(现有数据):
● ● ● ● ● ● ●

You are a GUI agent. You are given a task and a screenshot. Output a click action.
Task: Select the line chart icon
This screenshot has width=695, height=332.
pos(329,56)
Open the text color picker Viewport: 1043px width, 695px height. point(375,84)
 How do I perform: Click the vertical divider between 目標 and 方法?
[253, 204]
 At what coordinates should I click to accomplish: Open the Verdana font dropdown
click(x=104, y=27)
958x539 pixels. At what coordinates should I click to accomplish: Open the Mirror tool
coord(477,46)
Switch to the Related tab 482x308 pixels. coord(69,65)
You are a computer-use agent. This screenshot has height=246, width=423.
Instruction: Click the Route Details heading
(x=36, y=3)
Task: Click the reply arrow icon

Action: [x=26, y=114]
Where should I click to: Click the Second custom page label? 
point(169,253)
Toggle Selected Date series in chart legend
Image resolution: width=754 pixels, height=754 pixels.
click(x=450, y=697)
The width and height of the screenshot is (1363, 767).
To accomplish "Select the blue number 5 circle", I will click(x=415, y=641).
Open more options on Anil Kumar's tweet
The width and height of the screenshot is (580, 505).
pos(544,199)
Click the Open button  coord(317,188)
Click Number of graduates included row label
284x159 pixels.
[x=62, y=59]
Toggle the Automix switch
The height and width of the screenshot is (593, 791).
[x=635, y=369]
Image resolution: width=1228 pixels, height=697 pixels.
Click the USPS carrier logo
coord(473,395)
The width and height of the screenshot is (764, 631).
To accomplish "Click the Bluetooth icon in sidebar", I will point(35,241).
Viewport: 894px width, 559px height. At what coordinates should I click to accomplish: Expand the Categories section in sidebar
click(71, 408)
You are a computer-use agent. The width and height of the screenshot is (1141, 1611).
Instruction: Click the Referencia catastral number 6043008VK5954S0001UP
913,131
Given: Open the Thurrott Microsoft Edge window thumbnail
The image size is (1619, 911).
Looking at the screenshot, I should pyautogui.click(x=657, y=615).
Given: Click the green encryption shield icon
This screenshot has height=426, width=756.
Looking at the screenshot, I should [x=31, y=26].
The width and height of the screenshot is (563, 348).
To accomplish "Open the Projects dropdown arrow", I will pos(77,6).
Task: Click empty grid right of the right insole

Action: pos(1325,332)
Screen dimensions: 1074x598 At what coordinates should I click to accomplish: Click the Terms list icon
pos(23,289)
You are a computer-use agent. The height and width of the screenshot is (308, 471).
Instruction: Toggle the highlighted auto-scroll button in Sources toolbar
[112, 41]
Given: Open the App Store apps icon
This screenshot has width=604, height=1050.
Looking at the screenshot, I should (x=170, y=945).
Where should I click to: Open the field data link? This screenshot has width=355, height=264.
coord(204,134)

● ● ● ● ● ● ●

(任务说明): 请照抄上面从包含“Viewport: 894px width, 559px”的那一行起、到最后一行为止的所有行，首尾两行都要抄进去。

(参考答案):
Viewport: 894px width, 559px height. At what coordinates should I click to accomplish: Expand the Categories section in sidebar
click(71, 408)
You are a computer-use agent. The width and height of the screenshot is (1141, 1611).
Instruction: Click the Referencia catastral number 6043008VK5954S0001UP
913,131
Given: Open the Thurrott Microsoft Edge window thumbnail
The image size is (1619, 911).
Looking at the screenshot, I should pyautogui.click(x=657, y=615).
Given: Click the green encryption shield icon
This screenshot has height=426, width=756.
Looking at the screenshot, I should [x=31, y=26].
The width and height of the screenshot is (563, 348).
To accomplish "Open the Projects dropdown arrow", I will pos(77,6).
Task: Click empty grid right of the right insole

Action: pos(1325,332)
Screen dimensions: 1074x598 At what coordinates should I click to accomplish: Click the Terms list icon
pos(23,289)
You are a computer-use agent. The height and width of the screenshot is (308, 471).
Instruction: Toggle the highlighted auto-scroll button in Sources toolbar
[112, 41]
Given: Open the App Store apps icon
This screenshot has width=604, height=1050.
Looking at the screenshot, I should (x=170, y=945).
Where should I click to: Open the field data link? This screenshot has width=355, height=264.
coord(204,134)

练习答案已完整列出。